Nos primeiros minutos do primeiro episódio da primeira temporada de Fleabag, é-nos oferecido um monólogo sobre sexo anal feito pela protagonista da série, quebrando a quarta parede enquanto ela própria, num aparente acto de compaixão como quem dá uma moeda a um mendigo porque a ia gastar em porcaria de qualquer das formas. Esta é provavelmente a situação menos intrusiva e menos íntima de toda a série. A partir daí, episódio após episódio, vamos tendo acesso a níveis de intimidade cada vez mais desconfortáveis até chegarmos ao último episódio e com ele a derradeira revelação. A revelação mais íntima, mais secreta, mais perturbadora e mais terrível – o pecado dos pecados – não é, descobrimos, mais do que a humanidade da protagonista.
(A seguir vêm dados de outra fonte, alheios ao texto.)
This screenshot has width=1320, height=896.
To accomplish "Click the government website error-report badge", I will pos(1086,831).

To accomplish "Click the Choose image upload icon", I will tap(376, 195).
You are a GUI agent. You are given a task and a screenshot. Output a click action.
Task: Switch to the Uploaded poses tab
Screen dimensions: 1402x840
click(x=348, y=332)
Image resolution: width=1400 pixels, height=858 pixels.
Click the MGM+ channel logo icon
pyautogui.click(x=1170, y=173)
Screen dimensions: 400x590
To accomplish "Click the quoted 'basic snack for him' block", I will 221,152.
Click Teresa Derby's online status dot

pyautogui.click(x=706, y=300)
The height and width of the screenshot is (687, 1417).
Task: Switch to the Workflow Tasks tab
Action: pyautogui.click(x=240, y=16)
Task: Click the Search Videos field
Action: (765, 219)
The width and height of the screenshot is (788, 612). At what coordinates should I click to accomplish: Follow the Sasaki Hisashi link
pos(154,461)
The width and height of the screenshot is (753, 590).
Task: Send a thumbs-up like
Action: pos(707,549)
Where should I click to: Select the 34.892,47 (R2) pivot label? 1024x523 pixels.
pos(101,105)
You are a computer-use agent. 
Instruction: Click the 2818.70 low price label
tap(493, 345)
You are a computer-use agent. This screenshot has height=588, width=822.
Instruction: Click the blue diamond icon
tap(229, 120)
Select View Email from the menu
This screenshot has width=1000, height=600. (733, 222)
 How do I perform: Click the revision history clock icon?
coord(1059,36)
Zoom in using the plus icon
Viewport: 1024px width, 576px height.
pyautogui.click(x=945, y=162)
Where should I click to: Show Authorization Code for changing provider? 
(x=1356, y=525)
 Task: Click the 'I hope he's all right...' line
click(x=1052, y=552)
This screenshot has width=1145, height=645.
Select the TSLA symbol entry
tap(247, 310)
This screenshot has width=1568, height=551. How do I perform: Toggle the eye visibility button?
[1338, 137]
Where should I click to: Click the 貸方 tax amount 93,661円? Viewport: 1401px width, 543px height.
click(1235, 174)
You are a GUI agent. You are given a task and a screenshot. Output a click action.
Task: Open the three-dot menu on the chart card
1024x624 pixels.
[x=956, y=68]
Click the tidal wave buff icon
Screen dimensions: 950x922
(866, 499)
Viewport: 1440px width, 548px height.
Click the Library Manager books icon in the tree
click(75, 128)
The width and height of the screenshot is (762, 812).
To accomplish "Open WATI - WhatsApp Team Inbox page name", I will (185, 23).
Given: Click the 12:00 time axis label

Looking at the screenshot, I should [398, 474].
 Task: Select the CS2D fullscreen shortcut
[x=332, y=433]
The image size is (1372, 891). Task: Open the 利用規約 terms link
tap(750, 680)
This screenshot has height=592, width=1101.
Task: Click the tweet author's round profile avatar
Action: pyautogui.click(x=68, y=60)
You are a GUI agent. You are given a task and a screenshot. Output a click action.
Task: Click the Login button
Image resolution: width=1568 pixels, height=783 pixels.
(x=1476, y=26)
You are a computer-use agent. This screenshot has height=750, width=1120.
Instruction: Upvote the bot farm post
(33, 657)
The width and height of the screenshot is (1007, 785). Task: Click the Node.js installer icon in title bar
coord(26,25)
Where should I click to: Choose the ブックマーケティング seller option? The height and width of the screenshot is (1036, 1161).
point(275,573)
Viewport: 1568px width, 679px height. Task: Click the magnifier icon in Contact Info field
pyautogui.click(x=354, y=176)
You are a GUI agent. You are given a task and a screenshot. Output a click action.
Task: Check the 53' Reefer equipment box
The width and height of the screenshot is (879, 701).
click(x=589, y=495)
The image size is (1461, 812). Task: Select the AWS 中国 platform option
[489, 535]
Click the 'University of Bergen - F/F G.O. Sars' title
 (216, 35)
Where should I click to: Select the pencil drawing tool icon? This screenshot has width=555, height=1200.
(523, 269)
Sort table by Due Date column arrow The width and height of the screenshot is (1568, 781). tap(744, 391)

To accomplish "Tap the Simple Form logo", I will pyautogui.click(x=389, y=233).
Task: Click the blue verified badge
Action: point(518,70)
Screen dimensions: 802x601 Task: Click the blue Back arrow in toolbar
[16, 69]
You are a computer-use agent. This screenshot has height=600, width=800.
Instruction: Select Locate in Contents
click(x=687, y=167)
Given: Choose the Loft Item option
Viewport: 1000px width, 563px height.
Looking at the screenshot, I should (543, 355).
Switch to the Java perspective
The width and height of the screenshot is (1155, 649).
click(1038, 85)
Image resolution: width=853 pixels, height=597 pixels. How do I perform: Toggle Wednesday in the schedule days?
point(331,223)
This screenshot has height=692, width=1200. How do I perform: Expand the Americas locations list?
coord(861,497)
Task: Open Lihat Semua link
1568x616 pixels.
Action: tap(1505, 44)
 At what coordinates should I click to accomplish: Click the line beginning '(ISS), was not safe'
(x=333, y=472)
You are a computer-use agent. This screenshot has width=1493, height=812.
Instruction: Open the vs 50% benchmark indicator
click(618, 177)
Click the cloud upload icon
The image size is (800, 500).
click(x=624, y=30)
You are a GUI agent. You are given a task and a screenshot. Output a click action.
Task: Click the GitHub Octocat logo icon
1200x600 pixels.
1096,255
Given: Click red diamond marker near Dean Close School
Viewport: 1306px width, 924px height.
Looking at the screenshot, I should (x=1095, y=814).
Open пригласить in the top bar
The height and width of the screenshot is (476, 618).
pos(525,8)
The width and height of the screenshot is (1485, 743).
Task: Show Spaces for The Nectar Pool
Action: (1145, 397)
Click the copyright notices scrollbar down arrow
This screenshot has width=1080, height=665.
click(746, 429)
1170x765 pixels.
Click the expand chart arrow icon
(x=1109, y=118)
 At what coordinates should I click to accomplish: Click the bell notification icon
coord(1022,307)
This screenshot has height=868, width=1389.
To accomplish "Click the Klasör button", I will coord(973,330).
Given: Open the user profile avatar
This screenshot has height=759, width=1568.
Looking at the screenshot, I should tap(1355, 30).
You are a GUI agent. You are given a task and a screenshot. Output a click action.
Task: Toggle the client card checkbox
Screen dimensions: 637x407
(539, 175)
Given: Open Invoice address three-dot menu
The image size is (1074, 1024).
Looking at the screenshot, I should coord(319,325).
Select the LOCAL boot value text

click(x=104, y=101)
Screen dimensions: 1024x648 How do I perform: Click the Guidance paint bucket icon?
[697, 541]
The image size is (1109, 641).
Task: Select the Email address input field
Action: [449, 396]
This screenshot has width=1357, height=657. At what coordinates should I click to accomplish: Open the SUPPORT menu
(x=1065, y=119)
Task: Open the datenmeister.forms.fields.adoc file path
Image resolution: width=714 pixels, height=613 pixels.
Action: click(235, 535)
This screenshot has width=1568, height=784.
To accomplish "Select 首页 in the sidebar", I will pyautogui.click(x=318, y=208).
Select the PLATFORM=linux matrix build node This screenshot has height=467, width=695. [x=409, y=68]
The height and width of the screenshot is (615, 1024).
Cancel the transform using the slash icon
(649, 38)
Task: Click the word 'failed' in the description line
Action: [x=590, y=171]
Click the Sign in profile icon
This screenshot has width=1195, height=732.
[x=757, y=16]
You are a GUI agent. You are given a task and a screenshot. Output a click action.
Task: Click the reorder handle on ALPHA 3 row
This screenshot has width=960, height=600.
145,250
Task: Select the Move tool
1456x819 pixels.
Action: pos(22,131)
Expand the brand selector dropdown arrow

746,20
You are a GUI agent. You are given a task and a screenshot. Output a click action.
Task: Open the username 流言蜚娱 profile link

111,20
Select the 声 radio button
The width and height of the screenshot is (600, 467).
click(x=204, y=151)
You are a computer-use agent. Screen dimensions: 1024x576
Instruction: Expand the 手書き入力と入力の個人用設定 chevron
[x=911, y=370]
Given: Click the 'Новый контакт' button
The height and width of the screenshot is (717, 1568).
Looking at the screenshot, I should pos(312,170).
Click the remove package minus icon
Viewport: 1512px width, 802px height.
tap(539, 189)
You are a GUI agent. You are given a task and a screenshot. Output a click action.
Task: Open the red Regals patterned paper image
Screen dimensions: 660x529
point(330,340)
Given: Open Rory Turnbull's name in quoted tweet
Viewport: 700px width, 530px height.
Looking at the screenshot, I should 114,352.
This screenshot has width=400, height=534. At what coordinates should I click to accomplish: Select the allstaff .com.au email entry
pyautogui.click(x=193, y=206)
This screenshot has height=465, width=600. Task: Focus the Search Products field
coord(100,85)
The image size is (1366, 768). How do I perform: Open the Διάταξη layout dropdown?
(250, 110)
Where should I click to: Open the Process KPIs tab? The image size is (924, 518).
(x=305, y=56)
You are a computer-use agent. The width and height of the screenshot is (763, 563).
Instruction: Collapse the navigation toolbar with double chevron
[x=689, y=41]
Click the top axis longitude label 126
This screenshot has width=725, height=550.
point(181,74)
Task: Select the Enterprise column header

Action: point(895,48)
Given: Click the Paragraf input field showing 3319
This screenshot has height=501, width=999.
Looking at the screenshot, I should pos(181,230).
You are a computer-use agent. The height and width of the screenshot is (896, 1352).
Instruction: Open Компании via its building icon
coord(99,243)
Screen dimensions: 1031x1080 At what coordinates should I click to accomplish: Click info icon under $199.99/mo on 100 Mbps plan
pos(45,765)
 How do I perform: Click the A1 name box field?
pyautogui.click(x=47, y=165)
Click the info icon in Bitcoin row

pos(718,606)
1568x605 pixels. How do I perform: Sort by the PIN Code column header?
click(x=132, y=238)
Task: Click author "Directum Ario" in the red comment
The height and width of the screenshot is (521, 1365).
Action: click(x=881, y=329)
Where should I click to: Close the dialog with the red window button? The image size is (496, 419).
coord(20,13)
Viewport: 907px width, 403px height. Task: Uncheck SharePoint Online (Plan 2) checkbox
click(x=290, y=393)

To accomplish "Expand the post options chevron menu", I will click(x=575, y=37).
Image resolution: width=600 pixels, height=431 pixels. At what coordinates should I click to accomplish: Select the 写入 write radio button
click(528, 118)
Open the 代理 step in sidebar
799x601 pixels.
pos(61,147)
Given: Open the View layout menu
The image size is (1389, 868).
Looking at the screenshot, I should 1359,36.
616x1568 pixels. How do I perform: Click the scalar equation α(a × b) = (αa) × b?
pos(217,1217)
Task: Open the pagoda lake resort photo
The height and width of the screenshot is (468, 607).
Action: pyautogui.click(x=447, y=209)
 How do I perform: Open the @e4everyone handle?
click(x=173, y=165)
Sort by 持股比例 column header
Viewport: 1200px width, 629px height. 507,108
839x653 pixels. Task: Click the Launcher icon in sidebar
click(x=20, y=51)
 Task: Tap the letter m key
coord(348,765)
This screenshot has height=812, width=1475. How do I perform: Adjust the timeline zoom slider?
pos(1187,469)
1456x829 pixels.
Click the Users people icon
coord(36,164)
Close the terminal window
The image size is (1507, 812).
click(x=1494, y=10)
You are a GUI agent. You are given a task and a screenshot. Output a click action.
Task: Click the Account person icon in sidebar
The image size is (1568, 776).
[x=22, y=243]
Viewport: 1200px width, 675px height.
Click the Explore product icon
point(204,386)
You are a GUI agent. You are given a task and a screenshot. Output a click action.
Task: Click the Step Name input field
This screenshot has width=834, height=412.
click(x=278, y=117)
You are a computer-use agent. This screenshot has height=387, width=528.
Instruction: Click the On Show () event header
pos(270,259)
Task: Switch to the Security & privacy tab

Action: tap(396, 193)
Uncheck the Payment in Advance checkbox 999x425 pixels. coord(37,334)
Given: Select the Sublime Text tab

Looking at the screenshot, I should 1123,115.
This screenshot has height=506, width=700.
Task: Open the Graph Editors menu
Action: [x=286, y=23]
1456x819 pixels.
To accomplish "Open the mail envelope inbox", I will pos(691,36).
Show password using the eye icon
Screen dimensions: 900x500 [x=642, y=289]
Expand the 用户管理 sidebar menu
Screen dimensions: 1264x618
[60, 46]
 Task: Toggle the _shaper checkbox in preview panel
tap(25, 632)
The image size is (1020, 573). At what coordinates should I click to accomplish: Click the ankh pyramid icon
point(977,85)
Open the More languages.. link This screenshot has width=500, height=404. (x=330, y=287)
Fleabag segue uma protagonista enquanto lida com um negócio em ruínas, uma família que parece já não ter espaço para ela, um luto impossível e uma vida amorosa que se esfuma antes de tomar qualquer tipo de forma. Não segue uma forma radicalmente diferente de Louie (pelo menos das suas temporadas mais recentes), mas há pelo menos dois elementos em Fleabag que merecem destaque e aplauso. Um é a forma como vai construindo subrepticiamente, ainda que arrancando sorrisos, um medo de catástrofe iminente. O outro, muito mais importante, é a forma como esta série, escrita, criada e protagonizada por uma mulher (Phoebe Waller-Bridge) caracteriza as mulheres.
A forma como um determinado feminismo institucionalizado aparece retratado aqui, como mais uma fonte de opressão que se impõe sobre as mulheres, obrigando-as a viver a vida de uma determinada forma e a obedecer a um determinado padrão de perfeição (não necessariamente física) a que os homens não estão sujeitos é provavelmente o aspecto mais brilhante da série. Por exemplo, quando, para combater a ideia de que as mulheres usam o seu corpo para obter vantagens (de qualquer tipo), exigimos das personagens femininas que nunca o façam, impomos sobre as mulheres um padrão de exigência que é desigual e injusto ainda que em nome do combate a estereótipos. É que enquanto o mundo vai desabando à sua volta, a protagonista vai fazendo uma série de más escolhas que só podem ser consideradas más escolhas por nós, espectadores, que do sofá olhamos para a série e exigimos que aquela personagem seja mais perfeita e represente as mulheres de forma a calar os machistas que acham que “as mulheres são todas iguais”. E isso diz muito do nosso próprio feminismo.